Longer life thanks to corrosion protection and repeated use
The ecological footprint of the metal industry can be drastically reduced simply by making alloys (or the components made from them) more durable. Fewer metals will have to be produced to replace them. "Above all, corrosion protection would have a huge effect here," says Dierk Raabe. The metal industry and materials scientists deal with different types of corrosion depending on which metal is involved and in which chemical environment a material is used. This ranges from conventional rust or other forms of electrochemical corrosion to wear caused by heavy mechanical stress and hydrogen embrittlement. The efforts to counter them are as varied as the corrosive effects themselves. The industry protects many metals from electrochemical decomposition with sacrificial anodes (the material of which is corroded first). Materials scientists are also investigating alloys that heal cracks and other damage themselves by changing their micro-structure. They are also developing coatings that can eliminate (or at least mitigate) corrosion damage.
However, not all metallic components are discarded or replaced because they are worn or corroded. They must often give way for economic reasons. Using them elsewhere without first melting them down and then producing the same component again would also save a lot of energy. "In order to create appropriate recycling chains, appropriate incentives must be set at the political level," says Dierk Raabe.

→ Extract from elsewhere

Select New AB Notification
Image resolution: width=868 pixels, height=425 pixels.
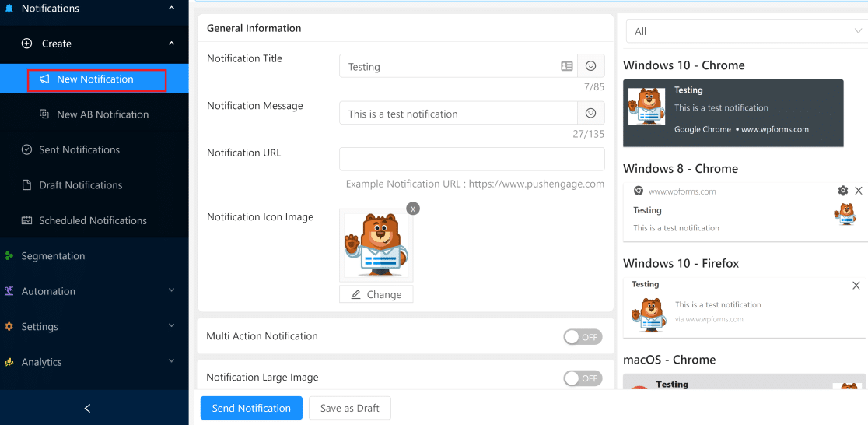pyautogui.click(x=102, y=114)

Energy efficiency through lightweight construction and better temperature resistance
The ecobalance of metallic products themselves can be improved by using them for as long as possible. However, energy can also be saved if the design of the materials and components is optimized accordingly. For example, cars with lighter bodies consume less fuel, and turbines that can operate at higher temperatures generate more efficient electricity from the heat of fossil fuels. In some cases, the efficiency of the application can still be improved by the design of the components; 3-D printing creates new possibilities here. In many cases, however, metallurgists are once again called upon to develop appropriate alloys. By changing the composition and the micro-structure, they can increase the strength of the materials, reduce their density, or increase their resistance to high temperatures.
"Metallic materials are indispensable in a modern economy," summarizes Dierk Raabe. "Fortunately, we have numerous opportunities to make them fit for a sustainable—and above all CO2-neutral—economy."